--- Records for the exercise Enclosed Below ---

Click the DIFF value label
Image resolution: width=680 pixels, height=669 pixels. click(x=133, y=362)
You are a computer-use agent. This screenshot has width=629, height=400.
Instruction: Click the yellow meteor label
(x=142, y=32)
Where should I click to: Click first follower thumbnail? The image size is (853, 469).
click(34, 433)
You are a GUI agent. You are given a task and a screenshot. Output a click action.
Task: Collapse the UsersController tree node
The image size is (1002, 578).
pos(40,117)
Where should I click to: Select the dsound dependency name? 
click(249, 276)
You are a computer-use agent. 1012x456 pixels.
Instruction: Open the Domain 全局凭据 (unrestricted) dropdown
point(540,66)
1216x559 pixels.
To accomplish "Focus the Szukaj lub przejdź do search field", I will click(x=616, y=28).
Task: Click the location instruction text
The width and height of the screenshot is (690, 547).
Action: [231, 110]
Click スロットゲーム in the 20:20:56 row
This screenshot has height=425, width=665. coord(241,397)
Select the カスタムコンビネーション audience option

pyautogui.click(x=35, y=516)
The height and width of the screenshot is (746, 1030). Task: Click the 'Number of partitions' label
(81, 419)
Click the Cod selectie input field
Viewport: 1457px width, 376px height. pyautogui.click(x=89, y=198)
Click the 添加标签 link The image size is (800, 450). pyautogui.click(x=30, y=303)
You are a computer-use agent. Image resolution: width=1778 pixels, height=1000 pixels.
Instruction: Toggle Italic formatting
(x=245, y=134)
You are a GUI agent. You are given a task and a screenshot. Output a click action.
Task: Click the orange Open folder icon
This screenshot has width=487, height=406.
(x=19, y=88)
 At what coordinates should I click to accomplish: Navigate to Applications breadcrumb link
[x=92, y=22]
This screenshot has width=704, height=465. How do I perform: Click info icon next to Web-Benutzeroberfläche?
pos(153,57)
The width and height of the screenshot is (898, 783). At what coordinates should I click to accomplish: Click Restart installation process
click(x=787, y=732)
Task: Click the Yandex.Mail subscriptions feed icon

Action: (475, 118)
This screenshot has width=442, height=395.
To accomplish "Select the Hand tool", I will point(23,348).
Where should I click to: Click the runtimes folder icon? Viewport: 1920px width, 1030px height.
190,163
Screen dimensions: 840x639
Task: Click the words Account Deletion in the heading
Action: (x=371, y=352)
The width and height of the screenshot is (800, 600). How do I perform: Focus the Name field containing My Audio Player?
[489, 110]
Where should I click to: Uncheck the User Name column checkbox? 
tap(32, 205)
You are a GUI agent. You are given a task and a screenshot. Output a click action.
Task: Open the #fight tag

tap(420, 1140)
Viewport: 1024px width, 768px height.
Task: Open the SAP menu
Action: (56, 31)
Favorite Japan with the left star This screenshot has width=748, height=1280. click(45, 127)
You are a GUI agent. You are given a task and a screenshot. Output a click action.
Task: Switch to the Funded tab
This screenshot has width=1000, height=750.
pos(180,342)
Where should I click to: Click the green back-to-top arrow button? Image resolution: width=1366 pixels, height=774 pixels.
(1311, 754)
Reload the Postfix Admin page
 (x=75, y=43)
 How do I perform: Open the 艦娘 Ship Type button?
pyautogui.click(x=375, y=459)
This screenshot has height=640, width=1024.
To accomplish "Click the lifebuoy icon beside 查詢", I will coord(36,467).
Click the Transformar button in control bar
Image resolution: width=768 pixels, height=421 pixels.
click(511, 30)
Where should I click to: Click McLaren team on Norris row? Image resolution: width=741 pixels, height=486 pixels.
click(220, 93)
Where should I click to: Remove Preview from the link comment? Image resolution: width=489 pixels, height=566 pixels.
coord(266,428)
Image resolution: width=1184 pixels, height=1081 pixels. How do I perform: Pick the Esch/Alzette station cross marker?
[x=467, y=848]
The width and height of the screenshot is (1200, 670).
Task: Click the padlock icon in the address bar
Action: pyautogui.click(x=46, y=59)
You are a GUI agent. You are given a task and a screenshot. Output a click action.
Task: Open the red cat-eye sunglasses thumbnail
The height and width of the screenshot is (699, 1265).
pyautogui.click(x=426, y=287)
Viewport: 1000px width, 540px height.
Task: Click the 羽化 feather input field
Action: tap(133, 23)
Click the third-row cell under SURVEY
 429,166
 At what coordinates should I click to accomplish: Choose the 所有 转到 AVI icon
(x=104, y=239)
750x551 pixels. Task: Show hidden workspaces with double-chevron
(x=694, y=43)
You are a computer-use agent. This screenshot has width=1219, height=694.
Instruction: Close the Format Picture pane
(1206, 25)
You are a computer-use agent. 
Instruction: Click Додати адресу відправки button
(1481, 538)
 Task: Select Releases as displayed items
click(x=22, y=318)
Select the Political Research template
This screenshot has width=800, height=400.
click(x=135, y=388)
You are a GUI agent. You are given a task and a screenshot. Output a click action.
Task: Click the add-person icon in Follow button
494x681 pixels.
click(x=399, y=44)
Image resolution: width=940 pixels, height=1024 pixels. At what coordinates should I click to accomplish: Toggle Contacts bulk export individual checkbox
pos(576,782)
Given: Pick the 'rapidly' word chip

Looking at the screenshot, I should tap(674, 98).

--- End of Enclosed Records for the exercise ---

• **Your assignment**:
Report how many lines of the records above contain the word "will", giving only the number.

• **Answer area**:
3